|Franz von Papen|
On the night of February second they all laughed out of the other side of their mouths. In the small hours Werner Horn set off his dynamite, damaging the bridge slightly but blowing out half the windows in Vanceboro. The freezing residents wanted to lynch him next morning. By then he had surrendered to the town sheriff, rather than fall into the hands of the Canadians, who would doubtless have shot him out of hand. He had changed into his uniform particularly to keep from being executed as a spy.
|The Penobscot Exchange|
“I did not blow up the bridge for money.

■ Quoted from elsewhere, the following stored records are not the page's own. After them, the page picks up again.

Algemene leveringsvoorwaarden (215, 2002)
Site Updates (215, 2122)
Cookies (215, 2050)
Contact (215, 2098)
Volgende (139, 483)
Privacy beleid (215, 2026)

I am a soldier, not a mercenary. I acted for the good of the Fatherland!” Actually von Papen had written him a check for $700.00, a fact that came to light later that year in the spymaster’s papers, which were confiscated when he was run out of the USA for sabotage. But perhaps Horn had used up the money for explosives, train tickets, and hotel bills, and so didn’t consider it pay.
The bridge was repaired within days. Werner Horn spent years in jail. After the Americans entered the war they turned him over to the Canadians, who, surprisingly, did not kill him. Eventually he went mad due to an advanced case of syphilis which somehow had gone untreated and he was repatriated to Germany, the war being over. Von Papen went on to enjoy a fairly distinguished career in German politics, all things considered, and although he helped Hitler rise to power he was acquitted of war crimes at the Nuremberg trials. You can hear him speaking in his own defense on YouTube. I would find his speech more enlightening if I spoke better German.